--- Task description ---
Report only the number of lines below in which the string "computer" appears.

--- Provided entries ---
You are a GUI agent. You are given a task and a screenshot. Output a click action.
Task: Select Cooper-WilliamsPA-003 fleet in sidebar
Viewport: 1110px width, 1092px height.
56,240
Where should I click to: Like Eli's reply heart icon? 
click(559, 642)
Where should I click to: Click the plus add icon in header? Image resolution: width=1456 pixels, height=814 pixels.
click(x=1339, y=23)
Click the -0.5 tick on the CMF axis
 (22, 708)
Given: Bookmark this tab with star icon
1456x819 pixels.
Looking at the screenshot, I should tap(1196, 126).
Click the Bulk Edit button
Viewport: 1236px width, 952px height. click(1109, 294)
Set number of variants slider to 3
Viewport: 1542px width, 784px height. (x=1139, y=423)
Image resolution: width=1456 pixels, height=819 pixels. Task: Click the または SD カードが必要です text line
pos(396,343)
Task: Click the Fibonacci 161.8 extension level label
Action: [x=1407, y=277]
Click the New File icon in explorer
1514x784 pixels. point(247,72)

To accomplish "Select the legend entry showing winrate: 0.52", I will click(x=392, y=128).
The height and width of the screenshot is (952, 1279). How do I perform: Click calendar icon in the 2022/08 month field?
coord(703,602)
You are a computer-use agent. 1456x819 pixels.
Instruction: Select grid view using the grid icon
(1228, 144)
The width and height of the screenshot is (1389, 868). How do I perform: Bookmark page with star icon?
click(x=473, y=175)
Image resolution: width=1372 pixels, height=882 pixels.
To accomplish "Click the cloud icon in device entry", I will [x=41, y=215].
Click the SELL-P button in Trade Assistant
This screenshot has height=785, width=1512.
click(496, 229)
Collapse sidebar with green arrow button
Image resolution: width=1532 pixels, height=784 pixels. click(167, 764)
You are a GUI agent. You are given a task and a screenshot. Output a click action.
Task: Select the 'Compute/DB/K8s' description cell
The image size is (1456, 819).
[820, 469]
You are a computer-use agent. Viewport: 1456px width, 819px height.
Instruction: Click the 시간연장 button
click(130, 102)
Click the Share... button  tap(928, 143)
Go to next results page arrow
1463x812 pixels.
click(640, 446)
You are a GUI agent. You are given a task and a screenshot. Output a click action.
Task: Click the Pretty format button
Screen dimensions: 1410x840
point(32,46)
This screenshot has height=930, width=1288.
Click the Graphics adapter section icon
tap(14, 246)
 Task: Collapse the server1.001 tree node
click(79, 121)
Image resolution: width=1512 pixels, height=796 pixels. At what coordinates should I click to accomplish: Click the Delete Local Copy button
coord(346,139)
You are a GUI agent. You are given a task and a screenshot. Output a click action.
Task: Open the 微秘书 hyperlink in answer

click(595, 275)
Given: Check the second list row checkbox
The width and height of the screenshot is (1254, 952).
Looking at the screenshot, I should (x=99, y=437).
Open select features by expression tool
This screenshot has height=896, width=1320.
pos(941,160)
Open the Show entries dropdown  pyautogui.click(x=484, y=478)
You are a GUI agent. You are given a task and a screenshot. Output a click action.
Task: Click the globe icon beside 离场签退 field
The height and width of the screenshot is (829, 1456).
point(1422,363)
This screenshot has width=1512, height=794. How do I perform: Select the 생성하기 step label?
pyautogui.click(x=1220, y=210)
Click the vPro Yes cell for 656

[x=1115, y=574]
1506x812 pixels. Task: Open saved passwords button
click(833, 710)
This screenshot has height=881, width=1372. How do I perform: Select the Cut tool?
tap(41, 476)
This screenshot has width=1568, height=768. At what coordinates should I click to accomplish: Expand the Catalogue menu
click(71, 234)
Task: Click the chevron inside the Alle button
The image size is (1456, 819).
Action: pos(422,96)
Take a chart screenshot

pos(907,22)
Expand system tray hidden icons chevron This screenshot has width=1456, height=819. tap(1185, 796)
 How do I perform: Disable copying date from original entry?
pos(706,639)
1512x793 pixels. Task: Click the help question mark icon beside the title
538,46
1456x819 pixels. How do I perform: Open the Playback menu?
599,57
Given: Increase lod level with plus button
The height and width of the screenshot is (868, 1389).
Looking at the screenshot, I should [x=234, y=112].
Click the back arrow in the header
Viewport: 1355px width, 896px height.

--- The answer ---
2